Alaska Native people have higher incidence and mortality from colorectal cancer (CRC) and lower CRC screening rates than U.S. whites. Alaska’s large and predominately roadless geography presents CRC screening challenges, particularly for endoscopy. The objective of this study was to estimate the cost-effectiveness of the multi-target stool DNA test (MT-sDNA) compared with colonoscopy and fecal immunochemical test (FIT) for Alaska Native people. A Markov model was used to evaluate effects of three CRC screening strategies for Alaska Native adults aged 40-75: colonoscopy every 10 years, annual FIT, or MT-sDNA testing every three years, over a 40-year period. An Alaska Native health-system perspective and Alaska Native-specific and national data were updated from previous models to incorporate new evidence on test performance; probabilistic sensitivity analyses explored perfect and imperfect screening adherence. The main outcome measures were CRC incidence and mortality; cost; quality-adjusted life years (QALYs); and incremental cost-effectiveness ratio (ICER).

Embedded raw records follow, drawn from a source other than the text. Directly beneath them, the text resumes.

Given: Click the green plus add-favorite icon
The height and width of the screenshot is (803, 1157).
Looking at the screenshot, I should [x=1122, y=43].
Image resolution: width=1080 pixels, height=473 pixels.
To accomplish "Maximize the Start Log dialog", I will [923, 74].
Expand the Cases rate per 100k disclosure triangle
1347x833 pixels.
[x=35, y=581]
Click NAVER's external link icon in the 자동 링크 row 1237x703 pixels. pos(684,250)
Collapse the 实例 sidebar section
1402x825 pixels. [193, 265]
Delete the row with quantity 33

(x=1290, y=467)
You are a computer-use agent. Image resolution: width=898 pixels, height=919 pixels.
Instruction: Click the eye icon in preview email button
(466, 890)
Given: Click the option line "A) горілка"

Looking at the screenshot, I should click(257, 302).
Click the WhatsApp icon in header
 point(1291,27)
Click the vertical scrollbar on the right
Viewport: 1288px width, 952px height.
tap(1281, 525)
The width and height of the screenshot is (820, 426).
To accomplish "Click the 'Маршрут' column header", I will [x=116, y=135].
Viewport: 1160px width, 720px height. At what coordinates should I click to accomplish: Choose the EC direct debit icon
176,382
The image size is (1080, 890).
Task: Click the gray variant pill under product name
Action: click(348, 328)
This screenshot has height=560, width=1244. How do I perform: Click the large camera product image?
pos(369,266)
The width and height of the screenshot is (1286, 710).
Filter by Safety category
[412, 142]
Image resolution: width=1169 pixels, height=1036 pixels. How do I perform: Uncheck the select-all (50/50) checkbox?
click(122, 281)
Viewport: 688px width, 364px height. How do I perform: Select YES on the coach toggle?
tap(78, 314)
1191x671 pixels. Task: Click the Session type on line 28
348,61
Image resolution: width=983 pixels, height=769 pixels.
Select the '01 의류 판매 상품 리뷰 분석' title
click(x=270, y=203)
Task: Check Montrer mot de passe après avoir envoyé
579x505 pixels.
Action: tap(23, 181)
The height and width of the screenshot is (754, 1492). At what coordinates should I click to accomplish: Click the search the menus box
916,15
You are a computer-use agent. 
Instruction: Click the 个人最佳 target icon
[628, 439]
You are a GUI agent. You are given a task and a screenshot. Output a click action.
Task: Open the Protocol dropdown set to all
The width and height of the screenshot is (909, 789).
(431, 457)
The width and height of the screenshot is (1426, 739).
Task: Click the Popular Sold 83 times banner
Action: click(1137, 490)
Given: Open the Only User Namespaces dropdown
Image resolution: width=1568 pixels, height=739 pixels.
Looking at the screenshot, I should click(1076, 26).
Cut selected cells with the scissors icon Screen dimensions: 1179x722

With perfect adherence, CRC incidence was reduced by 51.7% (95% CI: 46.3%-55.9%) using colonoscopy, 60.7% (95% CI: 56.5%-64.2%) using annual FIT, and 65.7% (95% CI: 62.9%-68.3%) using MT-sDNA. Compared with no screening, perfect adherence screening extends life by 0.15 QALYs per person with colonoscopy, 0.17 QALYs per person with FIT, and 0.19 QALYs per person with MT-sDNA. Screening by colonoscopy at ten-year intervals is the most expensive strategy, about $110M more than MT-sDNA and $127M more than FIT. With imperfect adherence (best case), MT-sDNA resulted in 0.12 QALYs/person vs. 0.05 QALYS/person by FIT and 0.06 QALYS/person by colonoscopy. Probabilistic sensitivity analyses supported the findings of the base-case analysis. Under perfect and imperfect adherence scenarios, MT-sDNA either dominates or is cost-effective (ICERs range from $1,740 to $75,868 per QALY saved) as compared with FIT and colonoscopy. Each strategy reduced costs and increased QALYs in comparison with no screening. Screening by MT-sDNA results in the largest savings of QALYs, in all adherence scenarios. In a Markov model analysis, we found that screening by MT-sDNA in the Alaska Native population is cost-effective as compared to screening by colonoscopy and FIT, for a wide range of adherence scenarios.